What this task involves
Output each record exactly. Leave none out.

Data for review
....

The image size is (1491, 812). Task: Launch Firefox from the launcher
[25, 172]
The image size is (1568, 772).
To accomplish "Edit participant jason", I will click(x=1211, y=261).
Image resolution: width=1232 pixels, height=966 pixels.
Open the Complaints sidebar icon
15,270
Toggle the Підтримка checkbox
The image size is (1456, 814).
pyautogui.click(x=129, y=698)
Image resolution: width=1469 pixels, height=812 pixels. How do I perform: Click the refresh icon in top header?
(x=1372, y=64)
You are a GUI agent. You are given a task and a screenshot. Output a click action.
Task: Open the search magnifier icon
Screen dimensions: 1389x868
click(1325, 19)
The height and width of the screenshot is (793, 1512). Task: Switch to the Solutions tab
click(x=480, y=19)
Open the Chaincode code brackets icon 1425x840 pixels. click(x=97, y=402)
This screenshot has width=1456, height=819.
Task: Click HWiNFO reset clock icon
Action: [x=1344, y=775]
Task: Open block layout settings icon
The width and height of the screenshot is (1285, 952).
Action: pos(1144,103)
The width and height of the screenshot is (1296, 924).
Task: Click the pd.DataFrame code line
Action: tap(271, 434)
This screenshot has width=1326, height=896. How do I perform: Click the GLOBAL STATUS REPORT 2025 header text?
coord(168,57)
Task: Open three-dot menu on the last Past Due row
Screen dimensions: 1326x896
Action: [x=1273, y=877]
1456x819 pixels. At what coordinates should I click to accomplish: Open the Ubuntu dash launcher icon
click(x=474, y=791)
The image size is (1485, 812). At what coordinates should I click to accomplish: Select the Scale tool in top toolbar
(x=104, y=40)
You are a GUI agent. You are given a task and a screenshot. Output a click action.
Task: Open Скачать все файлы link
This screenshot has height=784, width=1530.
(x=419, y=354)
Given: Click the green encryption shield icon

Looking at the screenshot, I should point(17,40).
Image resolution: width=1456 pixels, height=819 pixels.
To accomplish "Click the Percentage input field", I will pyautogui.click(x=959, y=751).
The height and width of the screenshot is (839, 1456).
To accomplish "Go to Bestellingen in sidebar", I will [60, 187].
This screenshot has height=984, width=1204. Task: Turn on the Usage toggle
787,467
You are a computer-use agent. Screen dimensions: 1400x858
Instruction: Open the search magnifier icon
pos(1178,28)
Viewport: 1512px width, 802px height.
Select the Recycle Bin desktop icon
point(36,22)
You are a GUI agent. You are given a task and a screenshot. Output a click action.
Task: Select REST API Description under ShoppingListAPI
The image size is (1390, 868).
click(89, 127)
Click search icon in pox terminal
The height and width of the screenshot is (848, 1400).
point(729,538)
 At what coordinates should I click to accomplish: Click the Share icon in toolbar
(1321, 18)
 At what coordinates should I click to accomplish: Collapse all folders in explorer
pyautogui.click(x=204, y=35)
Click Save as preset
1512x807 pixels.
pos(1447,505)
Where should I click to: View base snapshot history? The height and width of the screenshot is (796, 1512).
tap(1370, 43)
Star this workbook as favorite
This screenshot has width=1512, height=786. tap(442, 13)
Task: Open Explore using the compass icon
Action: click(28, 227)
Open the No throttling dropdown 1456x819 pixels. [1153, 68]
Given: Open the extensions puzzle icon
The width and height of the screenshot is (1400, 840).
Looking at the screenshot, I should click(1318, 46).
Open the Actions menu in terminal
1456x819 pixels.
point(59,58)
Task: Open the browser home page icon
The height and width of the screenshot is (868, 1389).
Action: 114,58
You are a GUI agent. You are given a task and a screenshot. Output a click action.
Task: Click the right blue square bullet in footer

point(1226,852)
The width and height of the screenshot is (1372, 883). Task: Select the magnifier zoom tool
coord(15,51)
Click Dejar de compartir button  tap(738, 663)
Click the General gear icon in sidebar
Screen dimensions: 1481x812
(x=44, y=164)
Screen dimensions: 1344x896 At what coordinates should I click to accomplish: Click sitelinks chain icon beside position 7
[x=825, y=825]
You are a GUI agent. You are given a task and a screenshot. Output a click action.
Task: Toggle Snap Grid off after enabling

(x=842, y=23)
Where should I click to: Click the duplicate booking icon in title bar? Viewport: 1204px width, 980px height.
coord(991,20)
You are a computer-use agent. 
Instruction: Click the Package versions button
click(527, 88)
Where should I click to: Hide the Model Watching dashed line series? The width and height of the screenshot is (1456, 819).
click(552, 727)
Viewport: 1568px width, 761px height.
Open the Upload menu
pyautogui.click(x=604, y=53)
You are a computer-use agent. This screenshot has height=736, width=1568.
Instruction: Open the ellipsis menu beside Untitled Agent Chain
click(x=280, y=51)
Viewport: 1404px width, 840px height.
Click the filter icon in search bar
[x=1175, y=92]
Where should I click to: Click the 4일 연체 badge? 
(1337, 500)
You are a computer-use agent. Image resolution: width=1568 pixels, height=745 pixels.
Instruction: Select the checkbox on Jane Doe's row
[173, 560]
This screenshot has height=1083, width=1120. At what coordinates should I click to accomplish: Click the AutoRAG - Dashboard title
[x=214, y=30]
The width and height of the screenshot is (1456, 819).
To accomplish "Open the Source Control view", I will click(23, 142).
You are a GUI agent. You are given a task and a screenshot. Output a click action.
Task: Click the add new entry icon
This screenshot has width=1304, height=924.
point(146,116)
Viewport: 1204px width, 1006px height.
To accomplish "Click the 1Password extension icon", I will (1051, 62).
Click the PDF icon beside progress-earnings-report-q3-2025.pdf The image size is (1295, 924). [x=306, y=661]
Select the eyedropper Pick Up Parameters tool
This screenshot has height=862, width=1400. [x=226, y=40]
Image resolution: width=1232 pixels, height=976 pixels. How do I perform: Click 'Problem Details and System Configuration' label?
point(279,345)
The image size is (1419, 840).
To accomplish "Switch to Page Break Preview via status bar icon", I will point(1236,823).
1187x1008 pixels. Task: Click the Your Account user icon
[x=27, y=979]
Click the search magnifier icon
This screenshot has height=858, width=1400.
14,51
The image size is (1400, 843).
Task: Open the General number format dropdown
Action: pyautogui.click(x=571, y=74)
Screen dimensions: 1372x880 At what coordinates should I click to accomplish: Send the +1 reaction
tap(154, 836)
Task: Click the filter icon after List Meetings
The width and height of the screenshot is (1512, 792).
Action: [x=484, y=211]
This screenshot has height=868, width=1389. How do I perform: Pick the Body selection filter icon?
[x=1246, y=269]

....

Answer to this task
The image size is (1491, 812). Task: Launch Firefox from the launcher
[25, 172]
The image size is (1568, 772).
To accomplish "Edit participant jason", I will click(x=1211, y=261).
Image resolution: width=1232 pixels, height=966 pixels.
Open the Complaints sidebar icon
15,270
Toggle the Підтримка checkbox
The image size is (1456, 814).
pyautogui.click(x=129, y=698)
Image resolution: width=1469 pixels, height=812 pixels. How do I perform: Click the refresh icon in top header?
(x=1372, y=64)
You are a GUI agent. You are given a task and a screenshot. Output a click action.
Task: Open the search magnifier icon
Screen dimensions: 1389x868
click(1325, 19)
The height and width of the screenshot is (793, 1512). Task: Switch to the Solutions tab
click(x=480, y=19)
Open the Chaincode code brackets icon 1425x840 pixels. click(x=97, y=402)
This screenshot has width=1456, height=819.
Task: Click HWiNFO reset clock icon
Action: [x=1344, y=775]
Task: Open block layout settings icon
The width and height of the screenshot is (1285, 952).
Action: pos(1144,103)
The width and height of the screenshot is (1296, 924).
Task: Click the pd.DataFrame code line
Action: tap(271, 434)
This screenshot has width=1326, height=896. How do I perform: Click the GLOBAL STATUS REPORT 2025 header text?
coord(168,57)
Task: Open three-dot menu on the last Past Due row
Screen dimensions: 1326x896
Action: [x=1273, y=877]
1456x819 pixels. At what coordinates should I click to accomplish: Open the Ubuntu dash launcher icon
click(x=474, y=791)
The image size is (1485, 812). At what coordinates should I click to accomplish: Select the Scale tool in top toolbar
(x=104, y=40)
You are a GUI agent. You are given a task and a screenshot. Output a click action.
Task: Open Скачать все файлы link
This screenshot has height=784, width=1530.
(x=419, y=354)
Given: Click the green encryption shield icon

Looking at the screenshot, I should point(17,40).
Image resolution: width=1456 pixels, height=819 pixels.
To accomplish "Click the Percentage input field", I will pyautogui.click(x=959, y=751).
The height and width of the screenshot is (839, 1456).
To accomplish "Go to Bestellingen in sidebar", I will [60, 187].
This screenshot has height=984, width=1204. Task: Turn on the Usage toggle
787,467
You are a computer-use agent. Screen dimensions: 1400x858
Instruction: Open the search magnifier icon
pos(1178,28)
Viewport: 1512px width, 802px height.
Select the Recycle Bin desktop icon
point(36,22)
You are a GUI agent. You are given a task and a screenshot. Output a click action.
Task: Select REST API Description under ShoppingListAPI
The image size is (1390, 868).
click(89, 127)
Click search icon in pox terminal
The height and width of the screenshot is (848, 1400).
point(729,538)
 At what coordinates should I click to accomplish: Click the Share icon in toolbar
(1321, 18)
 At what coordinates should I click to accomplish: Collapse all folders in explorer
pyautogui.click(x=204, y=35)
Click Save as preset
1512x807 pixels.
pos(1447,505)
Where should I click to: View base snapshot history? The height and width of the screenshot is (796, 1512).
tap(1370, 43)
Star this workbook as favorite
This screenshot has width=1512, height=786. tap(442, 13)
Task: Open Explore using the compass icon
Action: click(28, 227)
Open the No throttling dropdown 1456x819 pixels. [1153, 68]
Given: Open the extensions puzzle icon
The width and height of the screenshot is (1400, 840).
Looking at the screenshot, I should click(1318, 46).
Open the Actions menu in terminal
1456x819 pixels.
point(59,58)
Task: Open the browser home page icon
The height and width of the screenshot is (868, 1389).
Action: 114,58
You are a GUI agent. You are given a task and a screenshot. Output a click action.
Task: Click the right blue square bullet in footer

point(1226,852)
The width and height of the screenshot is (1372, 883). Task: Select the magnifier zoom tool
coord(15,51)
Click Dejar de compartir button  tap(738, 663)
Click the General gear icon in sidebar
Screen dimensions: 1481x812
(x=44, y=164)
Screen dimensions: 1344x896 At what coordinates should I click to accomplish: Click sitelinks chain icon beside position 7
[x=825, y=825]
You are a GUI agent. You are given a task and a screenshot. Output a click action.
Task: Toggle Snap Grid off after enabling

(x=842, y=23)
Where should I click to: Click the duplicate booking icon in title bar? Viewport: 1204px width, 980px height.
coord(991,20)
You are a computer-use agent. 
Instruction: Click the Package versions button
click(527, 88)
Where should I click to: Hide the Model Watching dashed line series? The width and height of the screenshot is (1456, 819).
click(552, 727)
Viewport: 1568px width, 761px height.
Open the Upload menu
pyautogui.click(x=604, y=53)
You are a computer-use agent. This screenshot has height=736, width=1568.
Instruction: Open the ellipsis menu beside Untitled Agent Chain
click(x=280, y=51)
Viewport: 1404px width, 840px height.
Click the filter icon in search bar
[x=1175, y=92]
Where should I click to: Click the 4일 연체 badge? 
(1337, 500)
You are a computer-use agent. Image resolution: width=1568 pixels, height=745 pixels.
Instruction: Select the checkbox on Jane Doe's row
[173, 560]
This screenshot has height=1083, width=1120. At what coordinates should I click to accomplish: Click the AutoRAG - Dashboard title
[x=214, y=30]
The width and height of the screenshot is (1456, 819).
To accomplish "Open the Source Control view", I will click(23, 142).
You are a GUI agent. You are given a task and a screenshot. Output a click action.
Task: Click the add new entry icon
This screenshot has width=1304, height=924.
point(146,116)
Viewport: 1204px width, 1006px height.
To accomplish "Click the 1Password extension icon", I will (1051, 62).
Click the PDF icon beside progress-earnings-report-q3-2025.pdf The image size is (1295, 924). [x=306, y=661]
Select the eyedropper Pick Up Parameters tool
This screenshot has height=862, width=1400. [x=226, y=40]
Image resolution: width=1232 pixels, height=976 pixels. How do I perform: Click 'Problem Details and System Configuration' label?
point(279,345)
The image size is (1419, 840).
To accomplish "Switch to Page Break Preview via status bar icon", I will point(1236,823).
1187x1008 pixels. Task: Click the Your Account user icon
[x=27, y=979]
Click the search magnifier icon
This screenshot has height=858, width=1400.
14,51
The image size is (1400, 843).
Task: Open the General number format dropdown
Action: pyautogui.click(x=571, y=74)
Screen dimensions: 1372x880 At what coordinates should I click to accomplish: Send the +1 reaction
tap(154, 836)
Task: Click the filter icon after List Meetings
The width and height of the screenshot is (1512, 792).
Action: [x=484, y=211]
This screenshot has height=868, width=1389. How do I perform: Pick the Body selection filter icon?
[x=1246, y=269]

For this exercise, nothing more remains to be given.